Problem requirements: Return exactly the lines of the records below, starting at the line that contains "Image resolution: width=1728, height=1879." and ending at the line that contains "Login (1521, 20)", with both of those lines kept.

Data for this exercise:
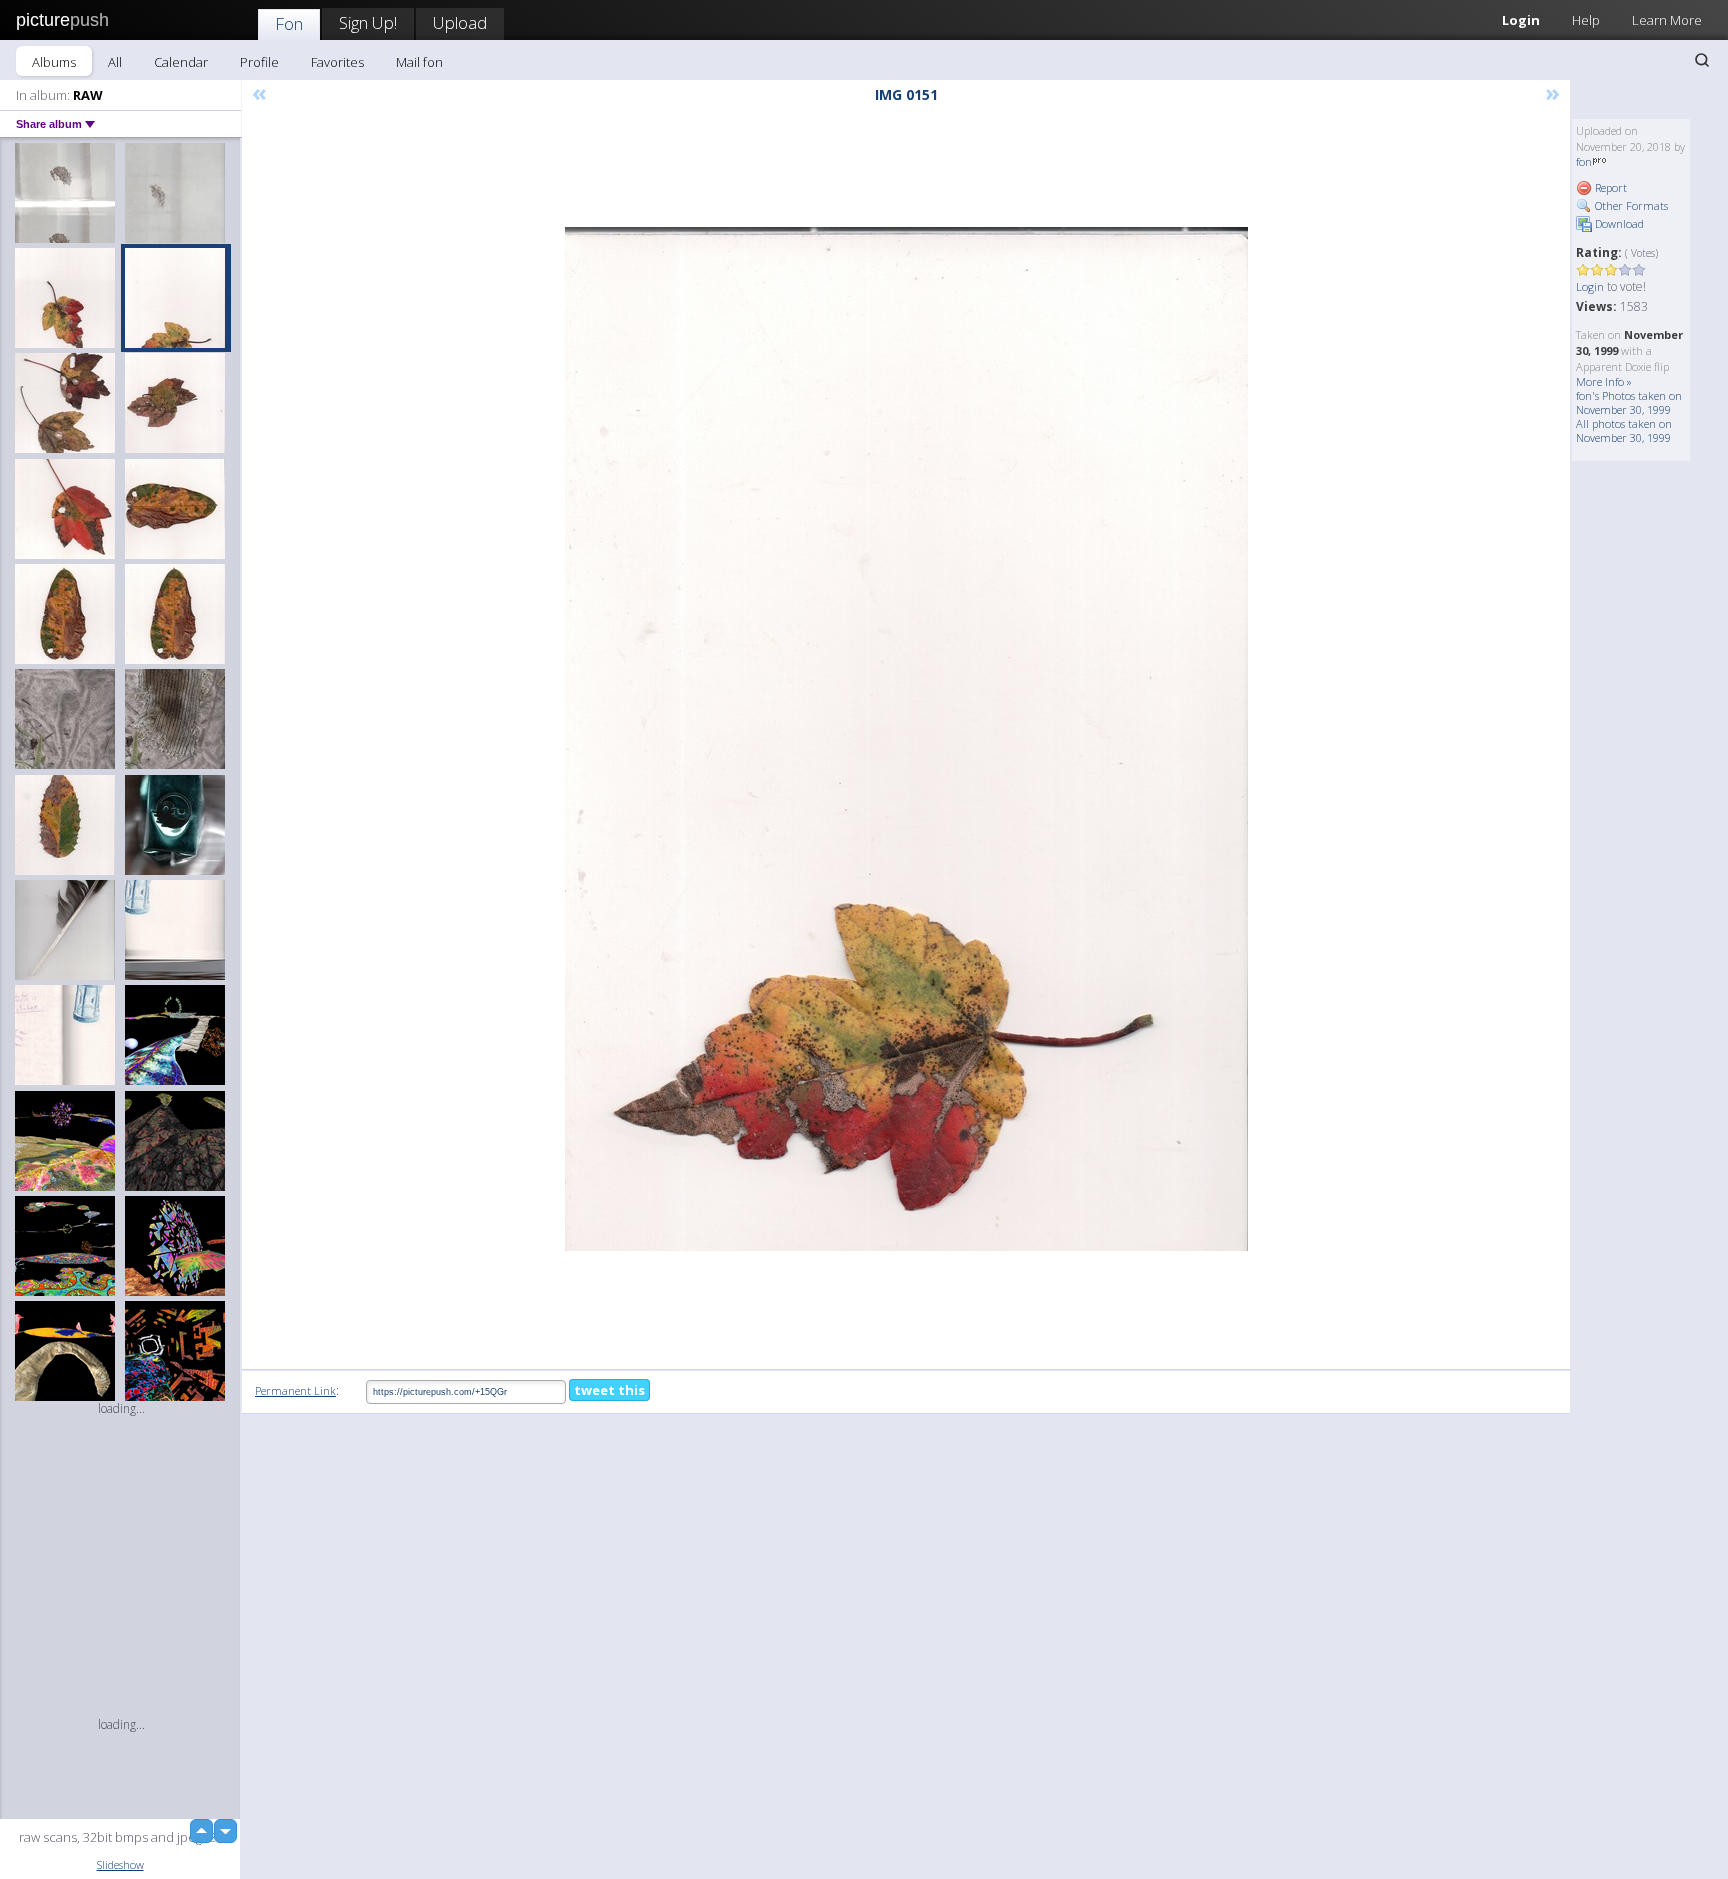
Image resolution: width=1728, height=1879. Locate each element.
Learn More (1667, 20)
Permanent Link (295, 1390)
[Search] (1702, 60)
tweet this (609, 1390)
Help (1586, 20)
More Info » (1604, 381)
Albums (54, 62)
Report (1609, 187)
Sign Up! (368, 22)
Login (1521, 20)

...

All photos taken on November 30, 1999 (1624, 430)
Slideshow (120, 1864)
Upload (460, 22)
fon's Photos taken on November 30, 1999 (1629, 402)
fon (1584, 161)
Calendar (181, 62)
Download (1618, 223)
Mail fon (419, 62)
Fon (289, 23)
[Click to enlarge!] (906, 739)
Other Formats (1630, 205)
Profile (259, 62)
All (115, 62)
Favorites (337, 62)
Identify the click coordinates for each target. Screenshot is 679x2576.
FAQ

Completed task:
Image resolution: width=1728, height=1879. Locate each element.
Learn More (1667, 20)
Permanent Link (295, 1390)
[Search] (1702, 60)
tweet this (609, 1390)
Help (1586, 20)
More Info » (1604, 381)
Albums (54, 62)
Report (1609, 187)
Sign Up! (368, 22)
Login (1521, 20)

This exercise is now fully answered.